Speaking of the exchange rate agreement, the external reference is first of all the “Plaza Agreement” signed by the United States and Japan in the 1980s. After the signing of the agreement, the five developed countries including the United States, Britain, France and West Germany jointly intervened in the foreign exchange market, resulting in the continued depreciation of the US dollar, and the Japanese economy began to “lost thirty years.”

Since the China-US trade war began, the US-Japan trade war has been the most commonly used analogy. The current US negotiating leader, the White House trade representative, Robert Lighthizer, was indeed the leader of negotiations with Japan. However, the signing of the exchange rate agreement between China and the United States cannot be the second “Plaza Agreement.”

A few years after the signing of the “Plaza Agreement”, the yen has appreciated by 260% against the US dollar in the late 1980s. The sharp appreciation has made Japan’s financial asset bubble frantically accumulate. The stock market and the housing market have prospered. The Japanese once said “to put When Tokyo sells, it can buy the whole of the United States, but the economy is thus turned from real to virtual and eventually collapses.

In the process, the appreciation of the yen was out of control, which was under pressure from the United States. At the same time, the Japanese government’s mistakes in opening a monetary easing policy, combined with the US-Japan trade war, dampened the competitiveness of Japanese companies and caused a recession. At that time, the Japanese economy was extremely dependent on exports, especially on US exports, and Japan’s industrial structure was relatively single. Japan is limited by its own strength, and there is no room for bargaining with the United States in signing the “Plaza Agreement.”

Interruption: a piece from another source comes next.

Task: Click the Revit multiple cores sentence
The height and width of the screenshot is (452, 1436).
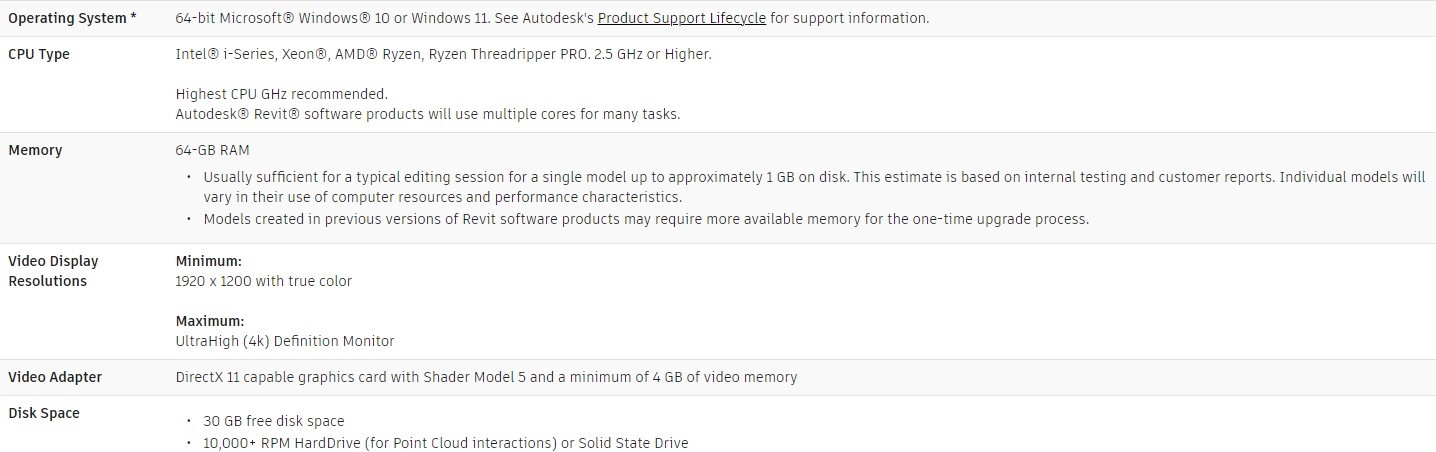Action: (427, 114)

Looking back at China today, neither the economy nor the economic structure is Japan 30 years ago. China not only has a relatively complete industrial chain, but also the economy is driven by domestic demand, the market is huge, and the international balance of payments is stable. The China-US exchange rate agreement is likely to allow the renminbi to appreciate, but it is unlikely to be out of control as in Japan.

Beijing is pleased to see a modest appreciation of the renminbi

From another perspective, if the renminbi appreciates moderately after the China-US exchange rate agreement, it may help the internationalization of the renminbi, which is the strategic direction of Beijing in terms of currency.

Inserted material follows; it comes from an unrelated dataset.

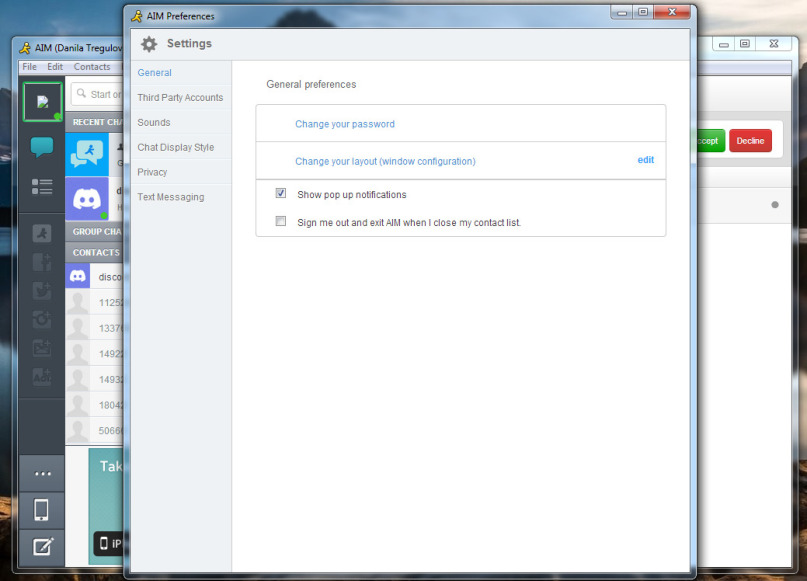Open the Sounds settings tab
This screenshot has height=581, width=807.
point(153,122)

When the RMB exchange rate was “broken 7”, there was immediate concern that China’s capital outflows would intensify. If the renminbi appreciates on the current basis, it will further increase its attractiveness as a foreign exchange. After experiencing the exchange reform in 2015, it has recently experienced the reform of the loan market quotation rate (LPR), and the renminbi is entering marketization and internationalization in a step-by-step manner.

At present, the proportion of the renminbi in the global currency reserve is less than 2%, and a small appreciation may stimulate and accelerate this proportion of growth. This means letting more economies believe in the ability of the renminbi to maintain value, thereby increasing the renminbi’s share of the currency reserve. If this agreement finally allows the renminbi to appreciate moderately, it is the result of Beijing’s pleasure.